Another big draw, stressed in the state’s “cash rebates in 30 days” advertisements, is the production-friendly nature of South Carolina’s incentives. Tom Clark, project manager of the South Carolina Film Commission, notes that the state’s incentives differ from other states’ incentives in that it includes “a cash rebate, paid to the production company within 30 days of final audit,” while other states offer tax credits or tax refunds that require brokers and long waiting periods. Productions filming in South Carolina can receive up to a 20-percent cash rebate on in-state employee wages and a 10-percent cash rebate up to $3,500 on out-of-state employee wages. Out-of-state performing artists (including stunt performers) are eligible for the full 20-percent cash rebate. Additionally, Clark notes that South Carolina offers up to a 30-percent cash rebate on in-state supplier expenditures if at least $1,000,000 is spent in the state. The 20-percent wage rebate applies to any employee of the production who earns less than $1,000,000 and whose wages are subject to the state’s withholding tax. The 30-percent supplier rebate applies to all goods and services acquired from a South Carolina supplier. In addition, all productions spending over $250,000 are exempt from sales-and-accommodations taxes, and all film productions are eligible to use state properties fee free.

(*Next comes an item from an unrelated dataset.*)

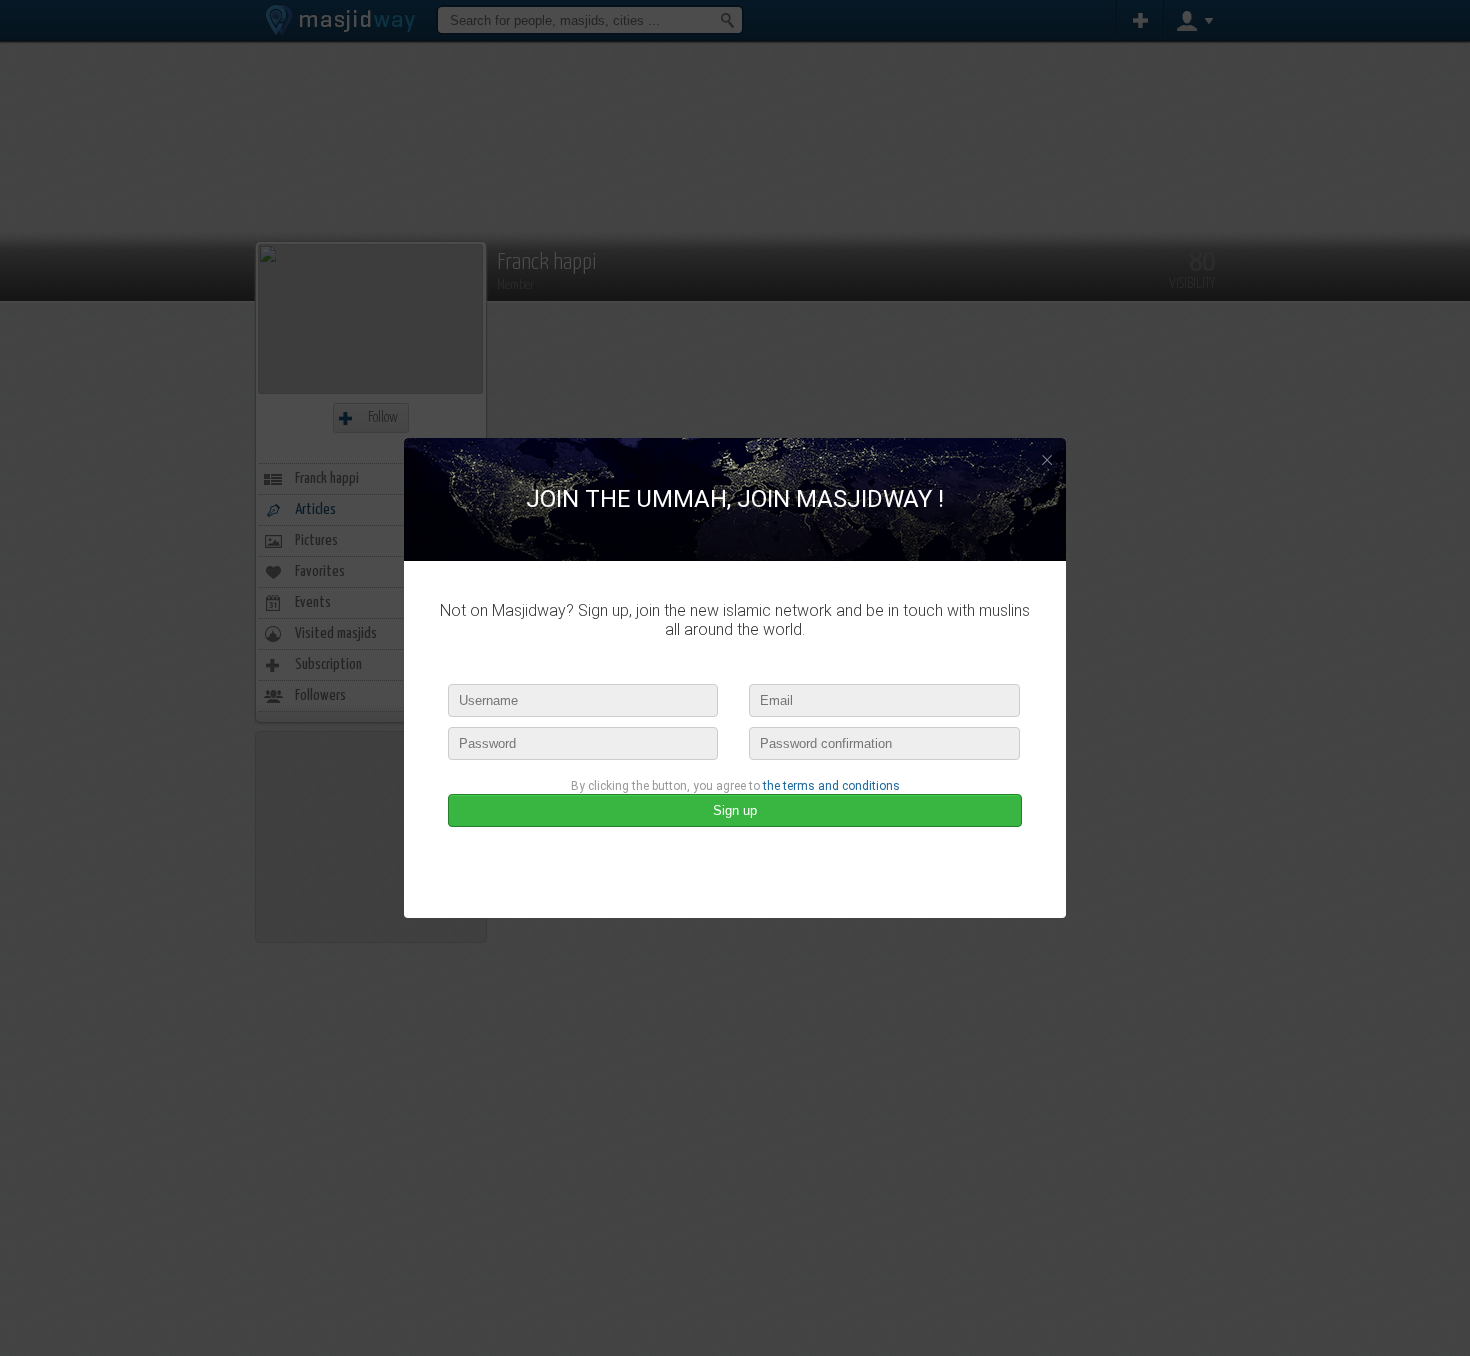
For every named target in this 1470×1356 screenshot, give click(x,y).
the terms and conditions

“Our incentives have been very successful, although we don’t have as much money to throw around as Michigan and Georgia,” says Clark, who manages grants for local indie filmmakers. “But then, [the film] Dear John was shot here during winter, and you can always find green here, and we also doubled for six foreign countries, including Africa, Afghanistan and the Balkans –– and all within 30 minutes of Charleston.” Charleston is also the base for the top Lifetime series “Army Wives,” now in its fourth season in the city. “We’re also starting a new indie film, Little Red Wagon, produced by Anonymous Content and Beliefnet,” adds Clark, “and we have two more possible features coming, so we’re busy.”